When filtering, the most challenging part is deciding what value you will filter by. Think to yourself: what's the limiting factor? What do I want to make sure all these percentages have in common to be included in this subset?
It's time for you to play around in the tool yourself!
Distribute: Share the Activity Guide with students. Alternatively, they can click on the link in Level 1. This Activity Guide is designed to be used digitally - do not print.
Do This: For the rest of the activity time, students work through the Activity Guide filtering two datasets and answering questions. Students need to copy/paste their charts into the Activity Guide.
Goal: Use this discussion to help students practice the skill covered in lesson 1, distinguishing between:
- What the data shows
- Why that might be the case
Discuss: Have students share their answers from the Activity Guide and reactions to those findings.
Wrap Up (10 mins)
Goal: Messy data can lead to confusing charts that could be misinterpreted. Data should be filtered when you want to focus on a subset of the data. Filtering allows you to return to the full dataset if you have unanswered questions.
Prompt: Why is "Clean and/or Filter" an important part of the Data Analysis Process? What are situations when you would filter vs. clean your data?
Great job filtering and cleaning data today! This is a useful skill that will help you create more powerful visualizations.
There are other things that programs can to do to better prepare data for visualizations including combining datasets, clustering data, and classifying data. The Data Visualizer isn't the best tool for these more advanced concepts, so if you are interested in exploring more data analysis we suggest researching tools like spreadsheets.
Assessment: Check For Understanding
Check For Understanding Question(s) and solutions can be found in each lesson on Code Studio. These questions can be used for an exit ticket.
Question: What makes manually cleaning data challenging?
CSTA K-12 Computer Science Standards (2017)
DA - Data & Analysis
- 3A-DA-11 - Create interactive data visualizations using software tools to help others better understand real-world phenomena.

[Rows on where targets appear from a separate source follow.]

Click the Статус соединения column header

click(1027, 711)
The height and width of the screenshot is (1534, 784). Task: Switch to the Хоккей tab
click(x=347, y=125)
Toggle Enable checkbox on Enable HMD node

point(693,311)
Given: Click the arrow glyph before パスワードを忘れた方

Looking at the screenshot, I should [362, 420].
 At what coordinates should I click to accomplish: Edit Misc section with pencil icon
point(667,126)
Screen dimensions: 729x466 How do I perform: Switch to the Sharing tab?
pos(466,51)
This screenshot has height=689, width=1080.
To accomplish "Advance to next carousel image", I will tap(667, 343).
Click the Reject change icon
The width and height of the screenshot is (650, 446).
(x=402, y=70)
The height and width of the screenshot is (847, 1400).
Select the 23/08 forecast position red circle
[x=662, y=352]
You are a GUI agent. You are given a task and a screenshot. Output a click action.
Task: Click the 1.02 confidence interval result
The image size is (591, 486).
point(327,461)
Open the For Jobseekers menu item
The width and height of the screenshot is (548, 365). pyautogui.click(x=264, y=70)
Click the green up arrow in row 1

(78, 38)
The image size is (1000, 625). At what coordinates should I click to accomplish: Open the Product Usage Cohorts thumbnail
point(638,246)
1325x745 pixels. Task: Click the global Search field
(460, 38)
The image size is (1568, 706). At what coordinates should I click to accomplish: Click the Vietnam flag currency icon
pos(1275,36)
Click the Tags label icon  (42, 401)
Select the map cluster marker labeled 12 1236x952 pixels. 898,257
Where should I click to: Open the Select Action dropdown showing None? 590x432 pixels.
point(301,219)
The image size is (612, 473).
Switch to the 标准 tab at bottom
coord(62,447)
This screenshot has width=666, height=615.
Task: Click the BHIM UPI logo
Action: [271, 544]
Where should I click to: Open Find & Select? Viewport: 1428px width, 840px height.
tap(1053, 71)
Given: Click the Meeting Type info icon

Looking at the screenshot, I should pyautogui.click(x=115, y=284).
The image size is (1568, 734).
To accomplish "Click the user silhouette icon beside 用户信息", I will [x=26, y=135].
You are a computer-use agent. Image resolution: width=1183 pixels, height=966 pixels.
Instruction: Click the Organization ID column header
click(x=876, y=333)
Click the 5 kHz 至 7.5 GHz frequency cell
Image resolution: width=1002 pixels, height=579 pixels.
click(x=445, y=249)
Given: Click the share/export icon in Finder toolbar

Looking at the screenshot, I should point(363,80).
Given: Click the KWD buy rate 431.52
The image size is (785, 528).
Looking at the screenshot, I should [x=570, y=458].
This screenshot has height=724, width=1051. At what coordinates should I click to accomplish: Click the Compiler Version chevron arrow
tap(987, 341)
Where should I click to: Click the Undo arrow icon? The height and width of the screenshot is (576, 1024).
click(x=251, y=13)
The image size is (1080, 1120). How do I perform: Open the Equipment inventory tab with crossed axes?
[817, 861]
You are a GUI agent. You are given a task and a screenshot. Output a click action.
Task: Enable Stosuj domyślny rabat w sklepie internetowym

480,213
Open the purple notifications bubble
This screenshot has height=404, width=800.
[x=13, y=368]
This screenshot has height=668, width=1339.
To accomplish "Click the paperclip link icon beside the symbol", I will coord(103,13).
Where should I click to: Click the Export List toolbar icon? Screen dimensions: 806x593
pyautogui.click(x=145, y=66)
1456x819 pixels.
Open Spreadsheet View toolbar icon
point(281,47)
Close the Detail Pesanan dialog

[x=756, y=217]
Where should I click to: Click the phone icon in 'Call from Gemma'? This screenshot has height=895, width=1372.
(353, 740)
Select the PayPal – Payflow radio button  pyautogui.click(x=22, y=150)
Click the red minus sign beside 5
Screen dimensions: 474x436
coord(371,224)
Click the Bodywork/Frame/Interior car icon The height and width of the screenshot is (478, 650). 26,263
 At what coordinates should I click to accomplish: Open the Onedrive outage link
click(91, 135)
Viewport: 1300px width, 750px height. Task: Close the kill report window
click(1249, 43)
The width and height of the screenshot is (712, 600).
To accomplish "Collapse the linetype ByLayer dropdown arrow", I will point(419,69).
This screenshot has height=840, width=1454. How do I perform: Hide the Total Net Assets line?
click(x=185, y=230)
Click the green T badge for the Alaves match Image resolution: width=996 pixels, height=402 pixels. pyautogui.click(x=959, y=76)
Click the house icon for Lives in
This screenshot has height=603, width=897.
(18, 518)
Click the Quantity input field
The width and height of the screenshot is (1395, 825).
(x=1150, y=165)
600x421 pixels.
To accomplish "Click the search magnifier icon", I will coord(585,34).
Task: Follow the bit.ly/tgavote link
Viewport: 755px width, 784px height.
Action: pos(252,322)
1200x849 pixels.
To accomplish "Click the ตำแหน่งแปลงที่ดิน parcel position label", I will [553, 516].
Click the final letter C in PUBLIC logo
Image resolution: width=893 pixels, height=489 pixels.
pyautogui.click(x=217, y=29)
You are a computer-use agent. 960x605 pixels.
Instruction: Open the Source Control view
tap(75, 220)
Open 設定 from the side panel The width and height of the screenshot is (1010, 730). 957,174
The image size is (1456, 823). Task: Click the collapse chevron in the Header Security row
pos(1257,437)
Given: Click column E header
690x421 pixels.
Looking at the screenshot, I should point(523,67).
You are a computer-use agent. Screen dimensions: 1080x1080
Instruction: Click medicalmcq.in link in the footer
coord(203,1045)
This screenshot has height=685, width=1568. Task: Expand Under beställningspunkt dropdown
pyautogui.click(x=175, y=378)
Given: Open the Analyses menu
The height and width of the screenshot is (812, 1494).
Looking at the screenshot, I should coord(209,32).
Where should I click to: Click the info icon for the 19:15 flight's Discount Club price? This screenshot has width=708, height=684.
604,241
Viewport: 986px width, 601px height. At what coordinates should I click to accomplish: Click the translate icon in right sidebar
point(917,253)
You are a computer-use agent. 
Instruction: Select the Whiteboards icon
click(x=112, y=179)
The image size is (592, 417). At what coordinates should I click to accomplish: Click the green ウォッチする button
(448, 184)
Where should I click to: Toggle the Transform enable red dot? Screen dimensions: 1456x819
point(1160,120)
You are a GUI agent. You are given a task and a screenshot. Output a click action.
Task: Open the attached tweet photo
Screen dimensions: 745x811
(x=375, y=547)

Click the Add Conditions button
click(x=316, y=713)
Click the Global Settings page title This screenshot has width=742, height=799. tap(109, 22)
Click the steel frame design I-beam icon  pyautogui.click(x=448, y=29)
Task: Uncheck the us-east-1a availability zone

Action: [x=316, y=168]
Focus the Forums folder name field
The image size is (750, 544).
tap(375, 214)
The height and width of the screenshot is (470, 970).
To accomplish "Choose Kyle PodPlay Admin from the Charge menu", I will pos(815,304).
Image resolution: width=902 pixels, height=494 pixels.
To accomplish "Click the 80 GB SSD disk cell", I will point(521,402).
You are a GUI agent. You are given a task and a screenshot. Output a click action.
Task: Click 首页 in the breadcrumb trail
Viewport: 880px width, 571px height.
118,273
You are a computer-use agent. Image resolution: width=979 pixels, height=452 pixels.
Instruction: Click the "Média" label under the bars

- 3B-DA-05 - Use data analysis tools and techniques to identify patterns in data representing complex systems.
- 3B-DA-06 - Select data collection tools and techniques to generate data sets that support a claim or communicate information.
DAT-2 - Programs can be used to process data
DAT-2.C - Identify the challenges associated with processing data.
- DAT-2.C.1 - The ability to process data depends on the capabilities of the users and their tools.
- DAT-2.C.2 - Data sets pose challenges regardless of size, such as:● the need to clean data● incomplete data● invalid data● the need to combine data sources
- DAT-2.C.3 - Depending on how data were collected, they may not be uniform. For example, if users entered data into an open field, the way they choose to abbreviate, spell, or capitalize something may vary from user to user.
- DAT-2.C.4 - Cleaning data is a process that makes the data uniform without changing its meaning (e.g., replacing all equivalent abbreviations, spellings, and capitalizations with the same word).
DAT-2.D - Extract information from data using a program.
- DAT-2.D.4 - Data filtering systems are important tools for finding information and recognizing patterns in data.
DAT-2.E - Explain how programs can be used to gain insight and knowledge from data.
- DAT-2.E.2 - Programmers can use programs to filter and clean digital data, thereby gaining insight and knowledge.
- DAT-2.E.3 - Combining data sources, clustering data, and classifying data are parts of the process of using programs to gain insight and knowledge from data.